Lokator Pitching Academy — The Lokator is a pitching system that trains pitchers and collects data for baseball players, coaches and scouts. CEO Steve Stemle played for the Kansas City Royals for less than one season before enduring career-ending injuries. Now he’s a pitching coach, and he said he has trouble communicating the strategy of pitching and teaching accuracy.

The Lokator is iPhone- and Apple Watch-based and uses a target designed to improve accuracy. He volunteered as a pitching coach at IUS, which had been ranked 122nd in the nation in pitching. After one year using the Lokator, the team was ranked ninth. The system also keeps stats so that colleges and recruiters can see who the top pitchers are, making their jobs easier and less expensive.

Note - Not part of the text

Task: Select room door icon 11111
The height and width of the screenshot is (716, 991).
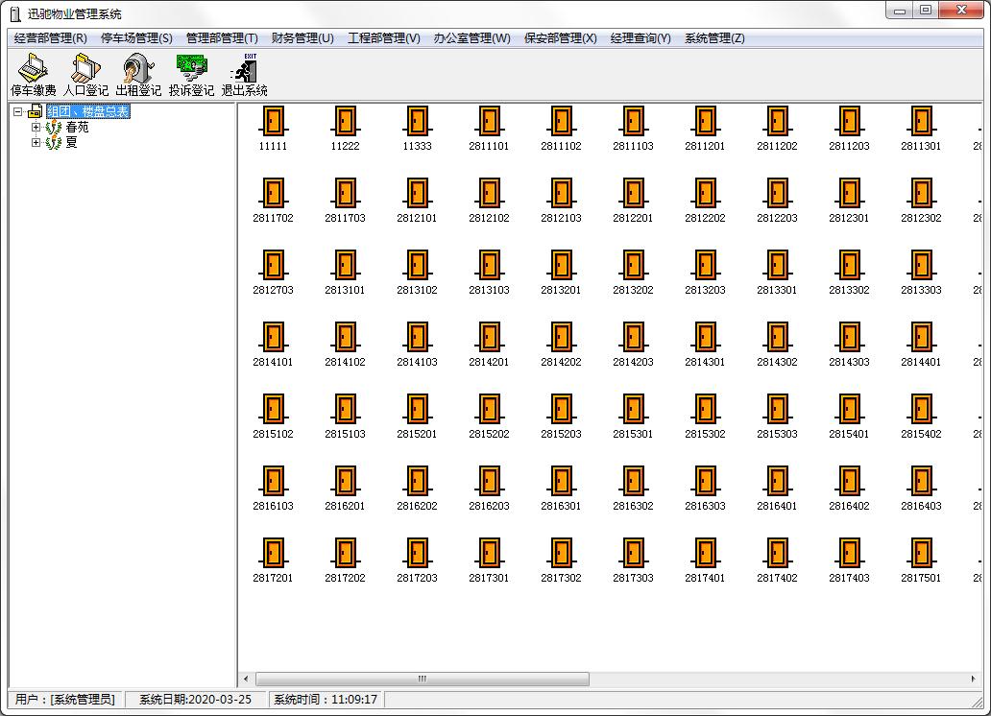Action: tap(273, 129)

Blacktop — Meta Construction Technologies, created by CEO Nick McRae and COO Max Kommor, is a system to help asphalt contractors locate trucks when needed, even if the contractor doesn’t own the fleet. Kommor has worked in the construction industry and said it’s a real problem when a project has to get done but there aren’t enough asphalt trucks to get the job done.

Contractors have to work through individual dispatchers, and they may or may not get the trucks to show up on time or at all. Blacktop will work through the drivers’ phones and communicate directly to the person requesting the trucks instead of the contractor having to make multiple phone calls.

RCM Brain — John Williamson, CEO of RCM Brain, said that 15 cents of every dollar spent on health care is spent tracking down payment from insurance companies. RCM Brain is a system that uses artificial intelligence to obtain payment without using the human workflow or antiquated software, which cause too many opportunities for mistakes.

Those mistakes cause “revenue leakage,” or money being missed from those physicians’ revenue. The system would mostly be used by physicians’ offices, who would only pay a percentage of new revenue gained by the system.

Demetrius Gray explained his company, WeatherCheck. | Photo by Lisa Hornung

WeatherCheck — Demetrius Gray was “chasing hail storms” trying to sell new roofs to people who could file insurance claims when he came up with the idea of WeatherCheck, a system that would alert homeowners and real estate investors when damaging weather had occurred at their property.

WeatherCheck helps the homeowner and investor know when to file a claim with his or her insurance company. Gray said insurance companies have their own systems in place, but they are betting that the client won’t file a claim. This puts the knowledge into the hands of the property owner.